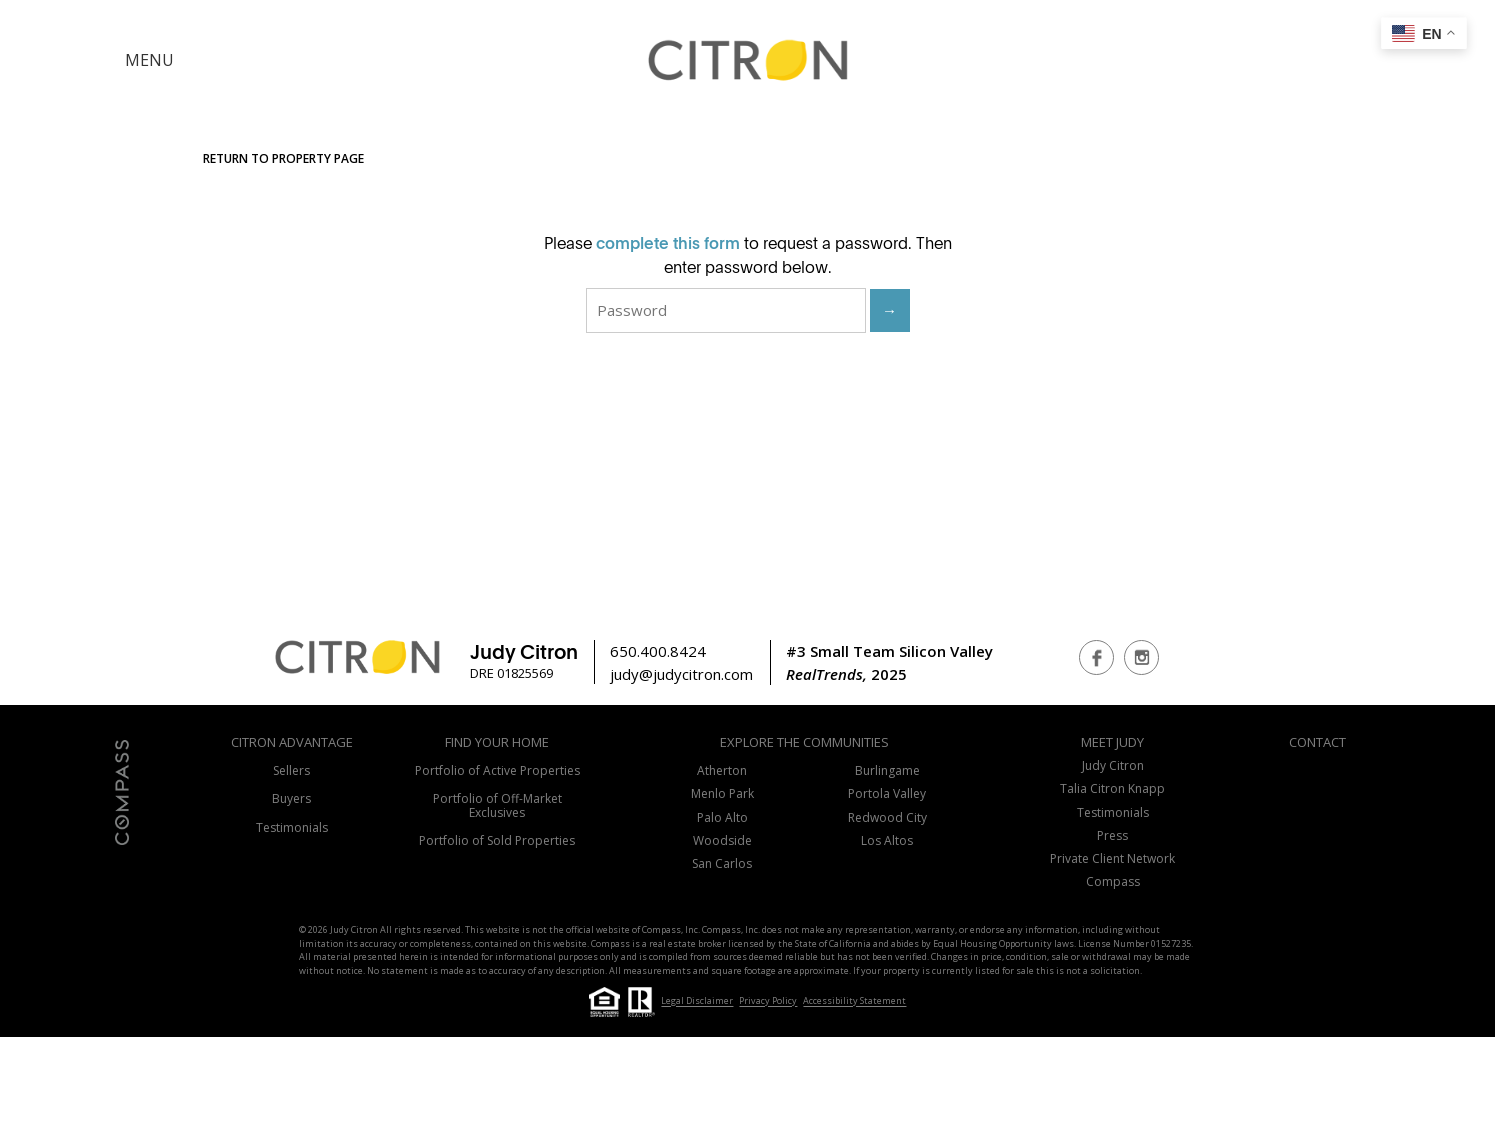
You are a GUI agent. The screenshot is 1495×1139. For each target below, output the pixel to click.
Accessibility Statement (854, 1001)
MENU (149, 60)
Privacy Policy (768, 1001)
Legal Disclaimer (697, 1001)
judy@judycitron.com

* WHAT IS NEEDED *
Return every line of the records above unchanged, but leave out the pictures.

* IN RESPONSE *
You are a GUI agent. The screenshot is 1495×1139. For each target below, output the pixel to click.
Accessibility Statement (854, 1001)
MENU (149, 60)
Privacy Policy (768, 1001)
Legal Disclaimer (697, 1001)
judy@judycitron.com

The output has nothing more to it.